On “Akasaka Sad”, Akasaka is a place in Tokyo that I stay in a lot. There’s this one hotel that I really love staying in. I sampled the elevator sounds from that hotel in that song. That song is realising that depression and feeling like you’re not fitting in just follows you wherever you go.

CLIMATE CHANGE

Rina Sawayama: On “XS”, I’m taking about excessive consumption and this attitude of business as usual in the system of capitalism. It’s unbelievably funny to me, (seeing) people coming out with new make-up palettes – I was obsessed with watching these make-up YouTubers coming out with new palettes, and I was like, “Oh my God, I really want that one – and that one and that one and that one.” There’s this line in “XS”, “I just bought a zip-code at the mall,” (which is about) that casual measure of wealth, these huge houses. I wanted to satirise that. It’s inescapable.
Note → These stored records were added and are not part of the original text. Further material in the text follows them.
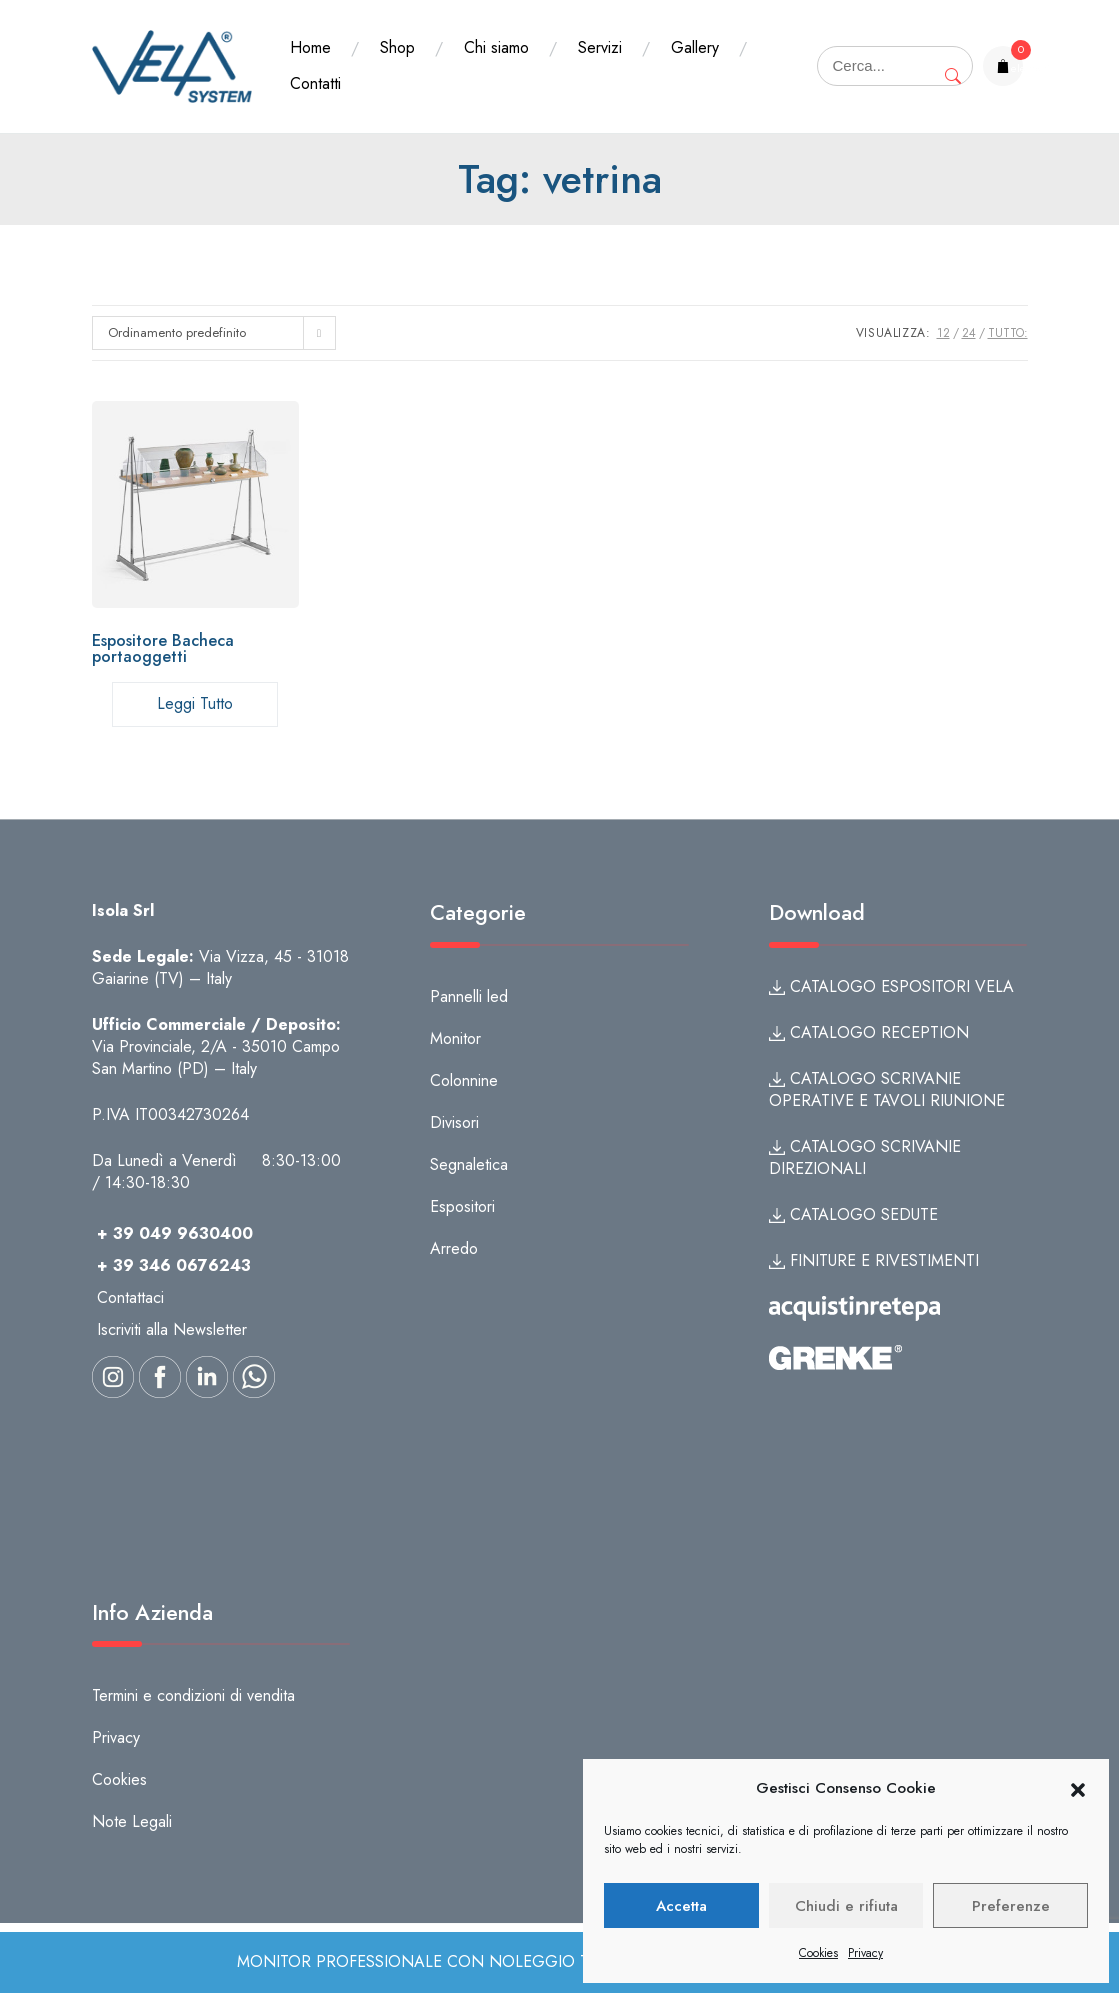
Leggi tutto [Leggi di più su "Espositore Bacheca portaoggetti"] (195, 703)
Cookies (818, 1953)
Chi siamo (496, 47)
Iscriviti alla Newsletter (172, 1329)
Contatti (315, 83)
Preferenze (1011, 1906)
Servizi (600, 47)
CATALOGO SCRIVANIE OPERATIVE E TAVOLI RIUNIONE (887, 1089)
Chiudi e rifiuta (846, 1906)
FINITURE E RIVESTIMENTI (874, 1260)
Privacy (865, 1953)
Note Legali (132, 1821)
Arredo (454, 1248)
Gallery (695, 47)
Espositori (462, 1206)
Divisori (454, 1122)
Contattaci (130, 1297)
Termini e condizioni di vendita (193, 1695)
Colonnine (464, 1080)
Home (310, 47)
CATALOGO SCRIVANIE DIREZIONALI (865, 1157)
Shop (397, 47)
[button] (1078, 1789)
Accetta (681, 1906)
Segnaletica (469, 1164)
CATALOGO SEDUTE (853, 1214)
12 (943, 333)
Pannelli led (469, 996)
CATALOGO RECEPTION (869, 1032)
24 (969, 333)
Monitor (455, 1038)
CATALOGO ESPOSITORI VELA (891, 986)
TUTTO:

“Fuck This World” is more of a literal, actual ‘fuck you’ to this world. I was getting serious climate grief: “Fuck this, I hate the way that this world is built.” It’s all about humans trying to be more efficient and more productive, and that’s been the guiding force behind so much destruction. “XS” is very tongue-in-cheek, “Fuck This World” is a bit more real. I feel very powerless, but try to do as much as I can. I had a period where I was looking into my council’s recycling programme, looking into where all the waste goes. Then I went to Wal-Mart for the first time in LA and was like, “Cool, maybe one day’s worth of waste here makes up a household’s ten years of waste.” Why am I even trying? I just spent an hour washing my milk cartons!